The recommended pattern is a try/catch in your proxy layer:

from openai import OpenAI

client = OpenAI(
    base_url="http://<gateway-url>/llama-3-1-8b/v1",
    api_key="not-needed",
)

def inference_with_lora(prompt, adapter):
    payload = {
        "model": "meta-llama/Llama-3.1-8B-Instruct",
        "messages": [{"role": "user", "content": prompt}],
        "lora_adapter_metadata": {
            "lora_model": {
                "id": adapter.id,
                "name": adapter.name,
                "hash": str(adapter.updated_at),
            }
        }
    }

    response = requests.post(
        "http://<gateway-url>/llama-3-1-8b/v1/chat/completions",
        json=payload,
    )

    if response.status_code == 404:
        # Adapter not cached — add signed file URLs and retry
        payload["lora_adapter_metadata"]["lora_model"]["files"] = {
            filename: generate_signed_url(key)
            for filename, key in adapter.file_keys.items()
        }
        response = requests.post(
            "http://<gateway-url>/llama-3-1-8b/v1/chat/completions",
            json=payload,
        )

    return response.json()

S3 access with IRSA

If your LoRA adapters are stored in S3, configure a Kubernetes ServiceAccount with IAM Roles for Service Accounts (IRSA) and reference it in the Model CRD:

spec:
  serviceAccountName: lora-adapter-sa
  lora:
    enabled: true

The model pod will use this service account's credentials to access S3.

Cache invalidation

The hash field controls cache invalidation. When GreenThread receives a request where the hash differs from what is cached:

  1. The existing cached adapter is invalidated.
  2. If files are provided, the new version is downloaded and cached.
  3. If files are not provided, a 404 is returned (triggering your retry flow).
Use timestamps as hashes

Set hash to your adapter's updated_at timestamp. Whenever you retrain, the new timestamp naturally invalidates the old cache.

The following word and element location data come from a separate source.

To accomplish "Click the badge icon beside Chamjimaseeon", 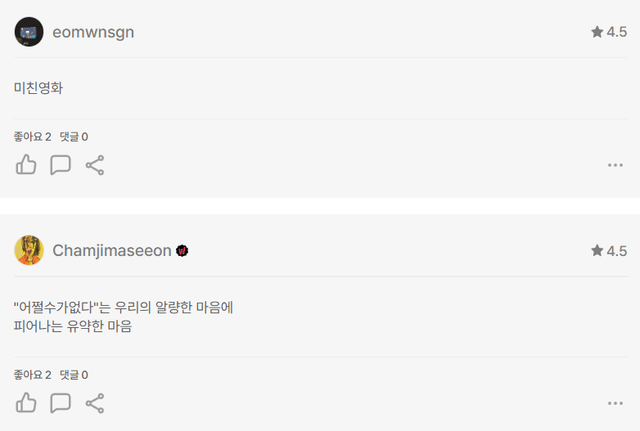I will 183,250.
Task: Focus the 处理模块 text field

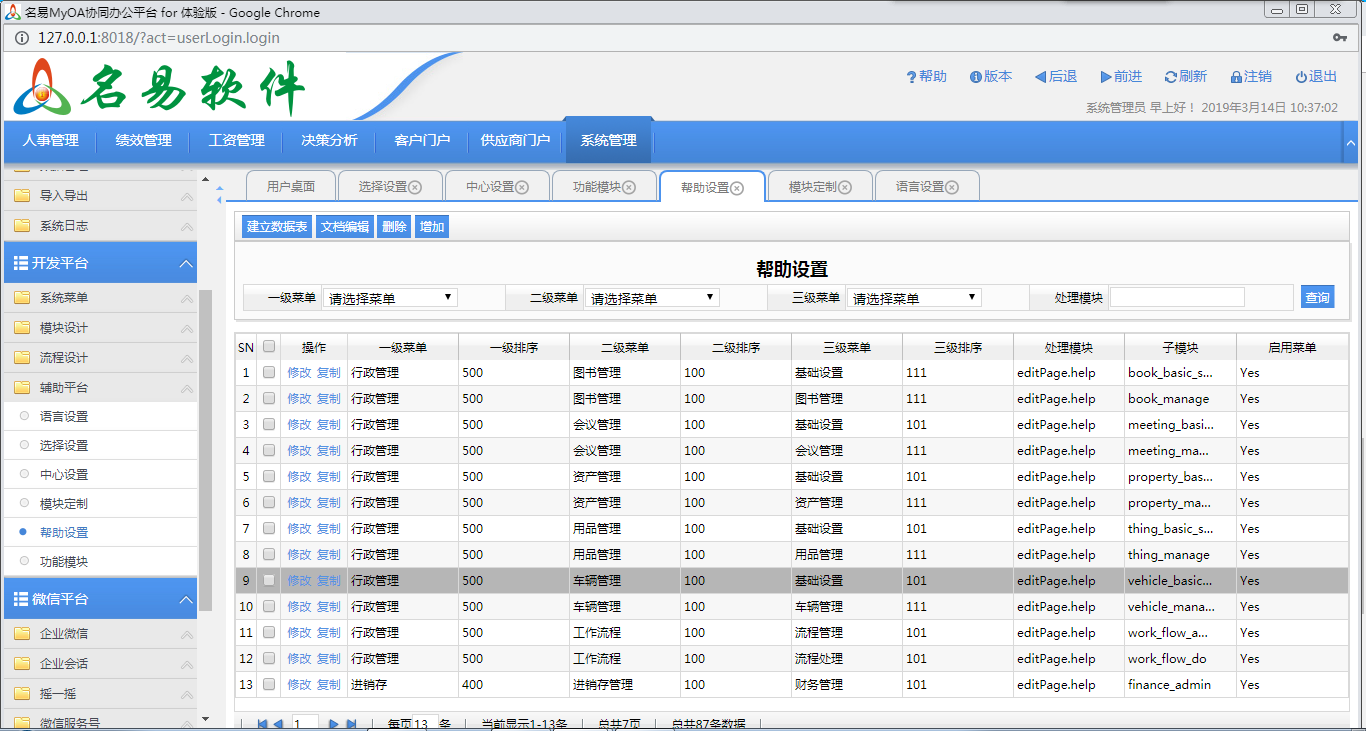Action: coord(1177,297)
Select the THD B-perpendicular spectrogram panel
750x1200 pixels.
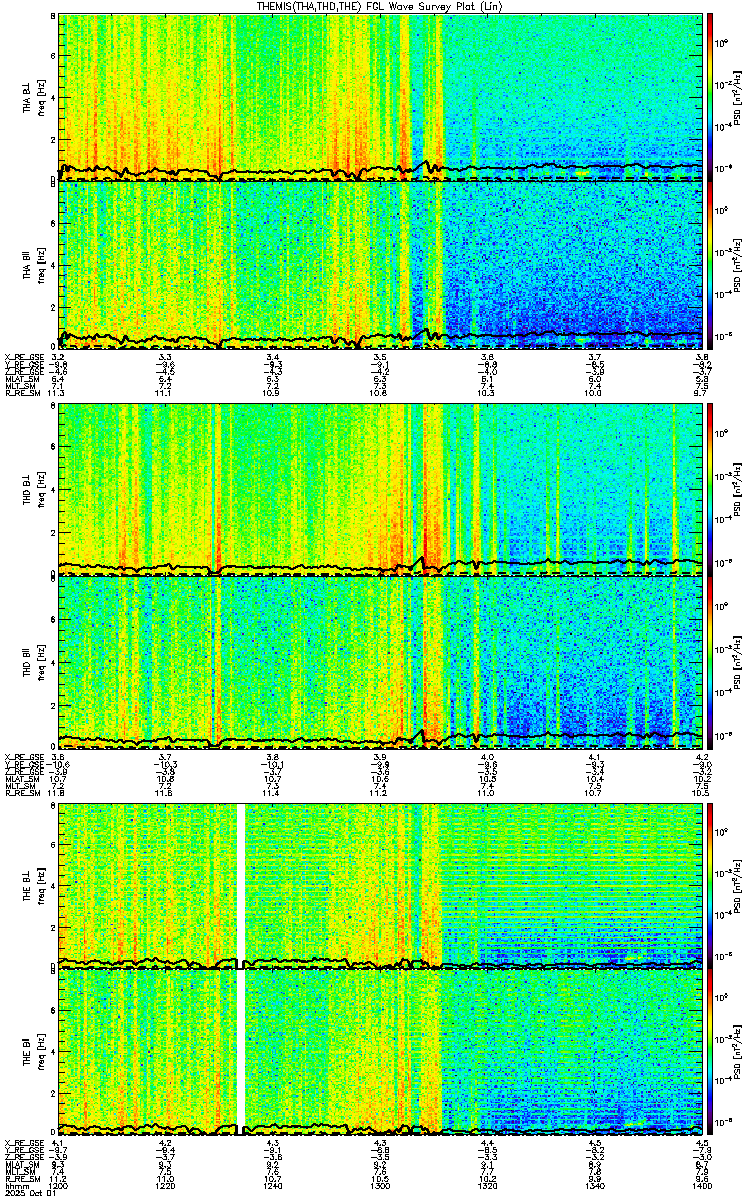point(381,490)
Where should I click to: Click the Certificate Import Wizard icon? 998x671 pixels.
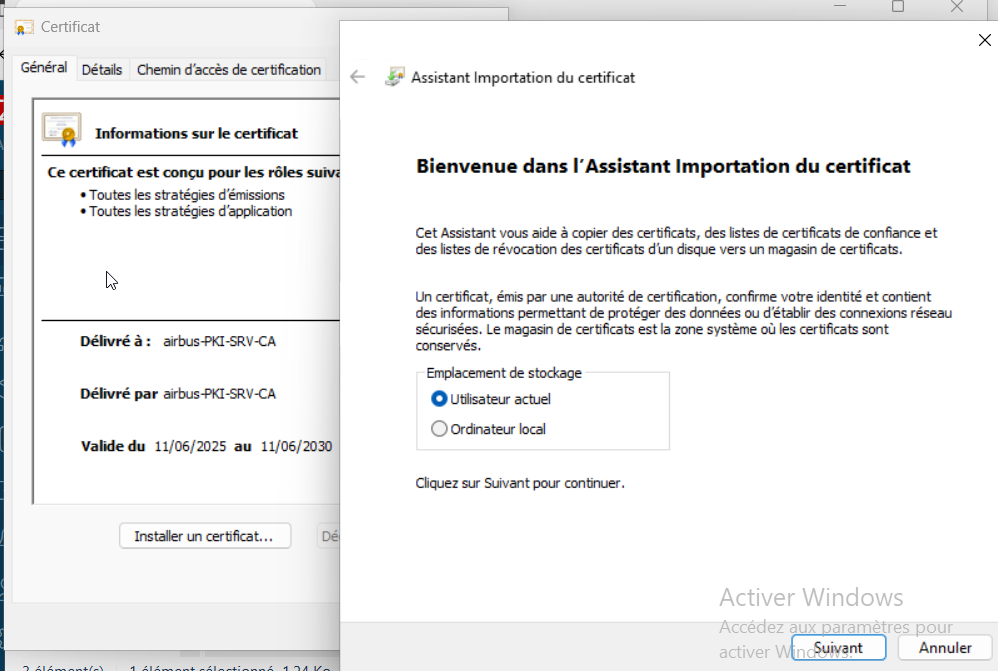395,77
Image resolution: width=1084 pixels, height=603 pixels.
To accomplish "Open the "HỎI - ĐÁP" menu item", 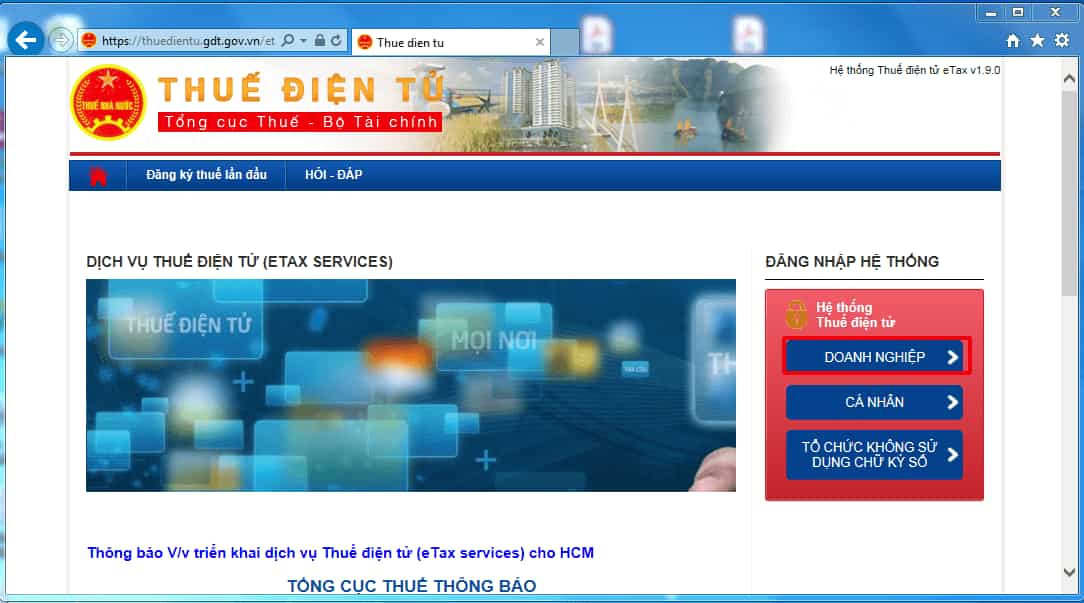I will pos(333,174).
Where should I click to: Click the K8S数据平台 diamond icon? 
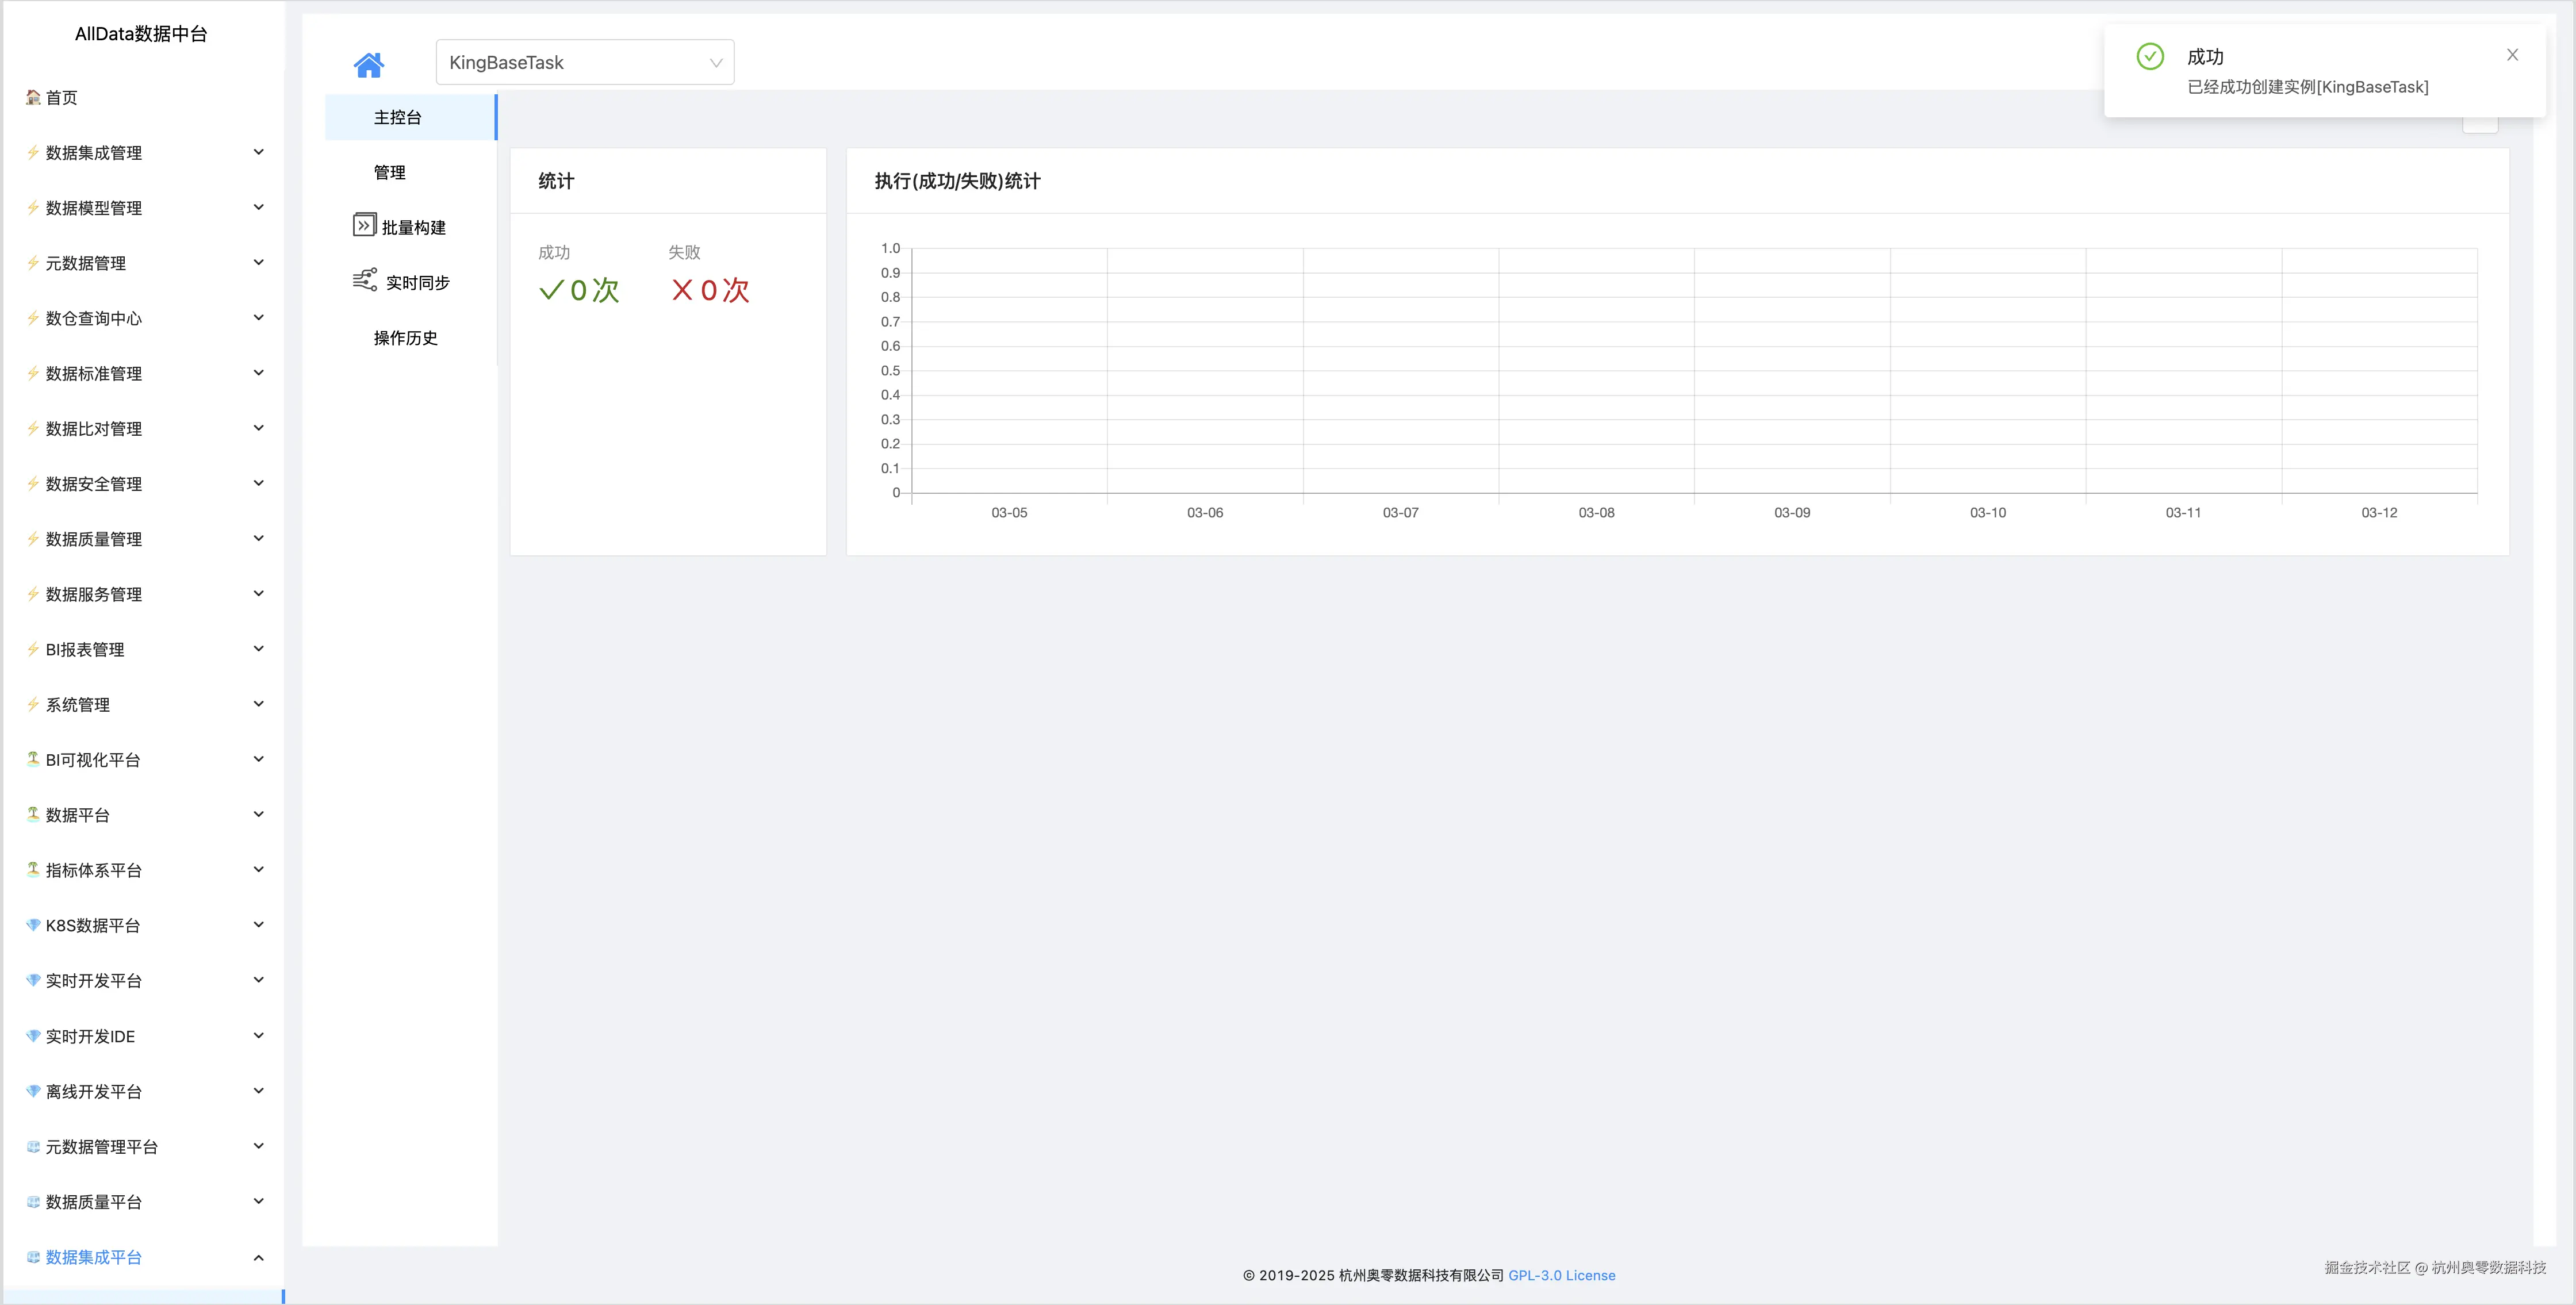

If hash is omitted, the cached adapter is used indefinitely.

Adapter file requirements

LoRA adapters must include:

  • adapter_config.json — HuggingFace PEFT configuration
  • adapter_model.safetensors — Adapter weights in safetensors format

Any LoRA adapter trained with PEFT and exported in this format is compatible.

Sleep/wake with LoRA

LoRA adapters work seamlessly with GreenThread's sleep/wake system. When a model with LoRA enabled sleeps and wakes:

  • The base model weights are checkpointed and restored via the normal sleep/wake flow
  • Cached LoRA adapters persist on the node's local filesystem (cacheDir)
  • After wake, adapters are re-loaded on first request from the local cache — no re-download needed

Error responses

HTTP CodeError TypeMeaning
404not_foundAdapter not in cache, no files provided. Retry with URLs.
400bad_requestMissing required fields (id or name).
502bad_gatewayFailed to download adapter files from provided URLs.
503service_unavailableModel is booting or draining for sleep.